Одри не пропустила ни одного спектакля «Ундины», но это далось дорогой ценой. Она продолжала худеть, а врач осматривал ее после каждого представления. Она встретила известие о том, что ее «Ундина» получила «Тони», бродвейский вариант «Оскара», с бледной апатичной улыбкой. Она (или Мел) отвергала все приглашения в гости, и они вместе проводили уик-энды в клинике в Нью-Джерси. Но ее хозяева, студия «Парамаунт», хорошо помнили пословицу: «Куй железо, пока горячо». Студия со всей присущей ей беспощадностью объявила о том, что вслед за последним спектаклем «Ундины» начнутся съемки мюзикла с Дэнни Кеем. Но в конце мая 1954 года силы окончательно оставили Одри. «Я добросовестно пыталась выполнить свои обязательства, – говорила Одри журналистам. – Мне очень жаль, если я кого-то рассердила». Мюзикл с Дэнни Кеем так и не был снят.

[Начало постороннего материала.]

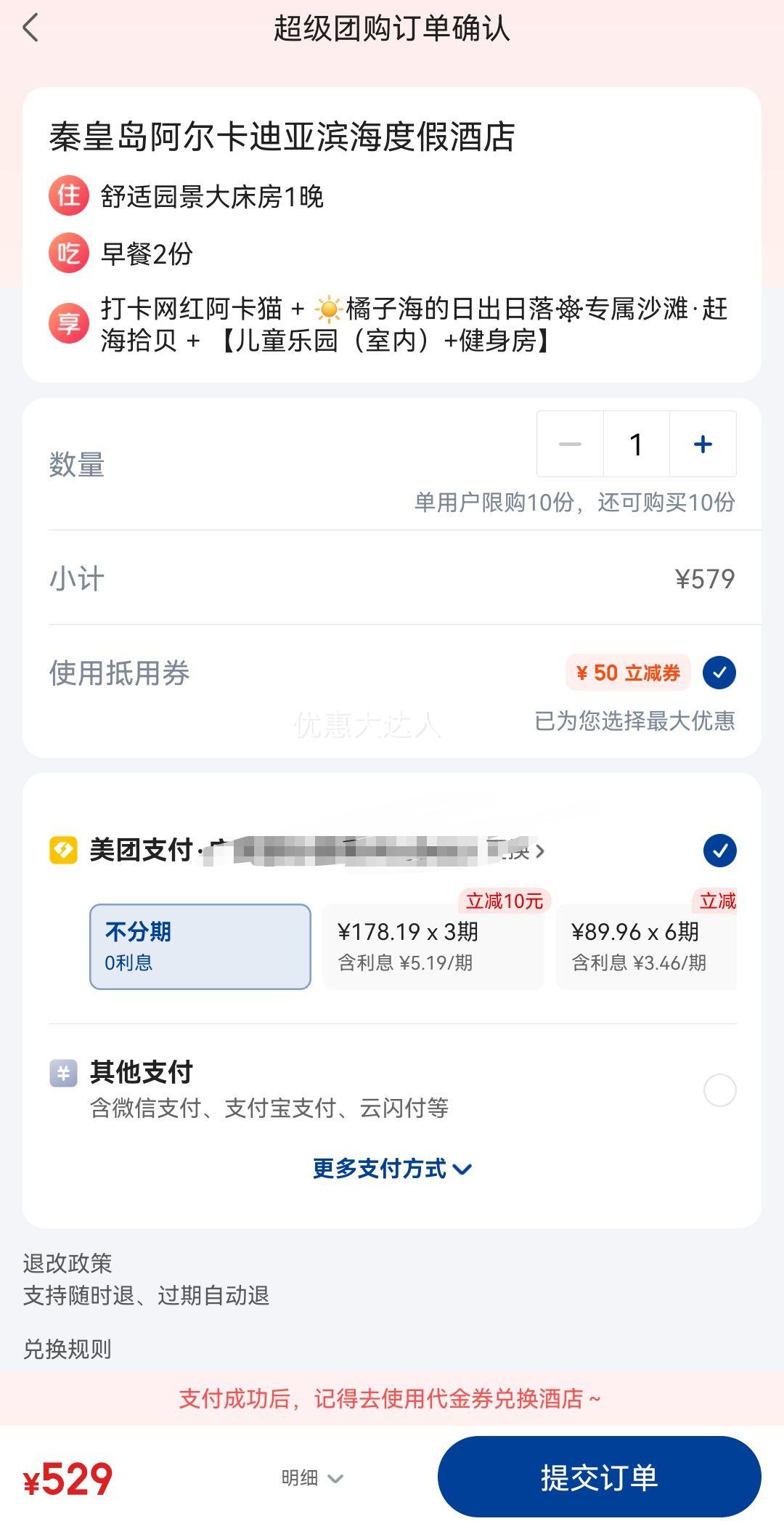This screenshot has width=784, height=1521.
Task: Choose the ¥178.19 x 3期 installment plan
Action: click(433, 946)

Роберт Кларк, глава студии «Ассошиэйтед Бритиш», избрал этот неподходящий момент для поездки в Нью-Йорк. Он представил ей на выбор два сценария: комедию Грэма Грина и романтическую драму. Фильм нужно было снять до конца лета. «По контракту, – заметил Кларк, – право выбора остается за нами, но, – добавил он, – для нас важно, чтобы и Одри была счастлива».

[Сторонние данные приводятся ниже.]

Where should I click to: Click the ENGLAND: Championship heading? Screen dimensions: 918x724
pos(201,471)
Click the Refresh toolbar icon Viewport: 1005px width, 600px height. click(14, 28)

Но счастливой Одри не была. У нее возобновились приступы астмы. К тому же мать противодействовала ее браку с Феррером. Это был один из тех немногих случаев, когда Одри и ее мать расстались в ссоре. И Одри с радостью ухватилась за совет врачей подышать свежим воздухом швейцарских Альп. Это устраивало и Мела Феррера. Было ли это им специально задумано или оказалось чистой случайностью, но он получил роль в итальянском фильме, который предполагалось снимать на Сицилии и в Риме. От Италии до Гстаада, где отдыхала Одри, было совсем недалеко. Бледная, худая, она поехала в Европу в полном одиночестве, не разрешив матери сопровождать ее. «Я хочу наслаждаться жизнью, а не превращаться в развалину», – сказала она с жалобной интонацией в голосе, покидая Нью-Йорк. В Гстаад Одри сделалась предметом поклонения и любопытства. Это было похоже на то, что происходило с ее героиней в «Римских каникулах». Видимо, от славы нигде нельзя укрыться. В витринах магазинов выставлялись ее портреты в рамках, словно она была членом королевский семьи. В местном кинотеатре демонстрировали «тот самый фильм». После нескольких дней вынужденного уединения в своей комнате и созерцания по сезону дождливой погоды за окном Одри почувствовала, что уже превратилась в развалину.
В полном отчаянии она обратилась за помощью к Мелу. Он помог ей уехать из Гстаада в комфортабельную гостиницу в Бургенштоке рядом с озером Люцерн, окруженном горами. Хозяин отеля фриц Фрей пообещал избавить ее от нежелательных визитеров.
И сразу же здоровье пошло на поправку. Ее шале (дачный домик) было обставлено в светлых, радостных тонах, а от непрошеных гостей защищала охрана. Фрей весьма предусмотрительно отключил ее телефон. Все звонки поступали на номер отеля и тщательно проверялись. Соединяли только с Мелом и матерью Одри. Врач в гостинице прописал ей усиленную диету, сам внимательно следил за ее соблюдением. В восемь вечера она должна была уже ложиться спать. Этот режим пришелся ей по вкусу. Кровяное давление у нее понизилось. Приступы астмы прекратились.